Average base-rate wage increases for public sector workers remained low at 1.5 per cent in major collective agreements settled in the first six months of 2014.
This increase is below the rate of inflation, and is lower than anticipated inflation during the average four-year life of these agreements. If inflation averages two per cent annually, workers with these base wage increases would experience about a two per cent loss in the value of their real wages over the life of the agreements.
These averages were driven down by a one-year wage freeze in BC and a number of modest increases across the Ontario public sector.
Private sector agreements have fared a little better, but not much, with an average 2.2 per cent base-rate wage increase for major agreements settled in the first half of this year. That’s just slightly above the rate of inflation. In most provinces, agreements for private sector workers have struggled to keep pace with inflation and rising prices.
These base-rate wage increases reported by Labour Canada reflect increases that apply to the lowest-rated classification in the collective agreement.
Wages for managers and higher paid professional occupations significantly outpaced middle and lower paid occupations up to 2005, which resulted in increasing inequality. From 2005 to 2011, average earnings for these different groups grew at roughly the same pace, as middle and lower paid workers initially benefited from tighter labour markets before minimum wage hikes raised incomes of the lowest paid. Since 2011 we’re seeing wage gains diverge again, with higher paid occupations once again gaining higher wage increases than middle and lower paid workers.

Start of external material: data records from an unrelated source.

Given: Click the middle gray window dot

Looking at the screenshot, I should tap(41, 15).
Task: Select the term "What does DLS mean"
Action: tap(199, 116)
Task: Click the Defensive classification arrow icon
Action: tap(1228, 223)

This divergence should be a major concern. There’s also increasing pressure for workers to accept two-tier pensions and benefits, which will further exacerbate inequality and slow down economic growth.
There’s a significant relationship between unemployment rates and wage increases, with lower unemployment rates leading to higher wages (called the “Phillips curve” in economics). However, following recessions it generally takes longer for wages to recover. This problem has created a bit of a quandary: we need stronger economic and job growth for wages to increase. But we also need stronger wage growth for the economy to improve. One thing is certain: government policies to keep wage increases low and reduce benefits aren’t doing the economy any good.
To achieve decent wage increases and sustainable wage-led economic growth, we can’t just wait for the economy to strengthen on its own, or expect wage-led growth to lead the way. We need both stronger job creation led by public investment, and measures to strengthen the bargaining power of workers, including measures that benefit lower paid workers like increases in minimum wage. If not, we’ll be waiting a long time for a recovery that never comes.